While Dominic Raab’s secret power was his vitamin volcano, Alok Sharma can actually remember people’s names – and Rishi Sunak even knows how to say hello. A cabinet of wonders, indeed
What a Pret
I had the pleasure of speaking to an ex-civil servant recently who used to work for deputy prime minister Dominic Raab when he was housing secretary a few years back. She reminded me of his strangely regimented lunch habits. It emerged a few years ago that Raab requested the same chicken sandwich, fruit pot and “vitamin volcano” smoothie every day. His former underling told me that after news got out, Raab decided to vary his lunch choices in order to pour a vitamin volcano, I mean cold water, over the story.
Top of the pops
The same former civil servant also gave my hack a steer on which ministers are most liked. Chancellor Rishi Sunak is, apparently, the “nicest guy” and has no problem with stooping to such selfless acts of charity as saying hello to his staff when he passes by. COP26 president and former business secretary Alok Sharma is a firm favourite in the corridors of power, respected for his work ethic and known for even remembering people’s names. Extraordinary stuff. Whatever next? Politicians telling the truth?
Chancellor Rishi Sunak is, apparently, the ‘nicest guy’ and has no problem with stooping to such selfless acts of charity as saying hello to his staff when he passes by
Tunnel vision
Talks between the construction products sector and housing secretary Michael Gove over funding contributions for cladding remediation costs went somewhat awry last month. No deal was done, leaving Gove to mutter darkly about “reputational consequences”. My hack hears that one meeting – held virtually – saw Gove sat at the end of a very long Putin-style table with the camera at the other end. “It was like staring down a tunnel,” one attendee observed. Or the barrel of a gun, perhaps.
Whisper it …
My hack flew out to Germany recently for a visit to the new Stuttgart HQ of consultant Drees & Sommer, which snapped up UK rival AA Projects earlier this year. Showing the group around the firm’s new home, the project’s interior designer was at pains to emphasise the building’s peace and quiet, telling the tour party that “Germans are very sensitive to noise”. This claim elicited some surprise among the bleary-eyed hacks, who had been kept up most of the night by a noisy party of revellers returning from a local beer festival.
Tell it like it is
Another one of my scribes was in Vienna last week for a conference on green construction. He says pedestrians there take road crossings extremely seriously, waiting patiently next to an empty road for the light to turn green. The trade body that organised the trip also took architects from AHMM around the city a few years back. Their guide did have to question their taste in architecture, though, when they stopped to marvel at a David Chipperfield department store in the city. “It just looked like a shop,” the nonplussed guide said. Sign him up for a critic’s gig.
On the move
Word reaches me that Lendlease is swapping its Regent’s Place home for new premises at Paddington. I understand it’s moving to a WeWork space over the summer, which some might find surprising given it helped build the IQL business space project at Stratford. Perhaps Paddington is considered better connected, as next week it will be one of the newly opened stations on the Elizabeth line.
Cool it
My Australian colleague has been rolling her eyes more than usual recently. The weather is warming up – it is May, after all – and enthusiastic PRs, keen to spot a hook, have been bombarding her with tips for construction workers on how to cope. She says she is somewhat surprised that temperatures of 24ºC are being described as a “heatwave”. As am I.
Friends of Maggie’s
Staff at Sir Robert McAlpine have completed raising £1m for cancer care charity Maggie’s in a little over six years. In March, 180 staff ran, walked, swam and cycled nearly 15,000 miles to raise the final £12,600. Covering 2,000 of those miles were Team Sheriff from McAlpine’s Battersea Power Station project who raised £7,800 in memory of colleague Sheriff Abu, a section engineer who died from cancer earlier this year. From left to right: Jo-Anna Robinson, Julie Burton, Paul Jeffrey, Julia Glover, Carly Moore, Richard Lambert, Amarjit Singh and Jonathan O’Gara.

* _Check your understanding_
A: From the diary column, extract the text from "While Dominic Raab’s" to "over the story.".
B: Translate this sentence from the diary column into French: "Staff at Sir Robert McAlpine have completed raising £1m for cancer care charity Maggie’s in a little over six years."
C: Answer these questions using the diary column:
(i) What smoothie did Dominic Raab request every day?
(ii) Where is Lendlease moving its offices?
(iii) How much money did Team Sheriff raise?

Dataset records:

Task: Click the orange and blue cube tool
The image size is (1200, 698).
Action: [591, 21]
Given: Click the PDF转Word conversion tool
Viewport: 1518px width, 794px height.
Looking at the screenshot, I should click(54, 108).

* _Responses for each task_
A:
While Dominic Raab’s secret power was his vitamin volcano, Alok Sharma can actually remember people’s names – and Rishi Sunak even knows how to say hello. A cabinet of wonders, indeed
What a Pret
I had the pleasure of speaking to an ex-civil servant recently who used to work for deputy prime minister Dominic Raab when he was housing secretary a few years back. She reminded me of his strangely regimented lunch habits. It emerged a few years ago that Raab requested the same chicken sandwich, fruit pot and “vitamin volcano” smoothie every day. His former underling told me that after news got out, Raab decided to vary his lunch choices in order to pour a vitamin volcano, I mean cold water, over the story.

B: Le personnel de Sir Robert McAlpine a fini de récolter 1 million de livres pour l’association caritative de soins contre le cancer Maggie’s en un peu plus de six ans.

C:
(i) A "vitamin volcano" smoothie
(ii) To new premises at Paddington
(iii) £7,800